■ **Work to complete**
Print each entry below precisely as it reads.

===== Input

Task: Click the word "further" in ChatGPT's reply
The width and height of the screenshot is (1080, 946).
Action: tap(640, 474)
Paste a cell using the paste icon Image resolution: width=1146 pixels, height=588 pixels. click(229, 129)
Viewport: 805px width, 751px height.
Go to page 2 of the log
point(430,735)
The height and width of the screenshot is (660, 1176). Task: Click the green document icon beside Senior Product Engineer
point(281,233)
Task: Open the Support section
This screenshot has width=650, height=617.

==========

■ **Problem solution**
Task: Click the word "further" in ChatGPT's reply
The width and height of the screenshot is (1080, 946).
Action: tap(640, 474)
Paste a cell using the paste icon Image resolution: width=1146 pixels, height=588 pixels. click(229, 129)
Viewport: 805px width, 751px height.
Go to page 2 of the log
point(430,735)
The height and width of the screenshot is (660, 1176). Task: Click the green document icon beside Senior Product Engineer
point(281,233)
Task: Open the Support section
This screenshot has width=650, height=617.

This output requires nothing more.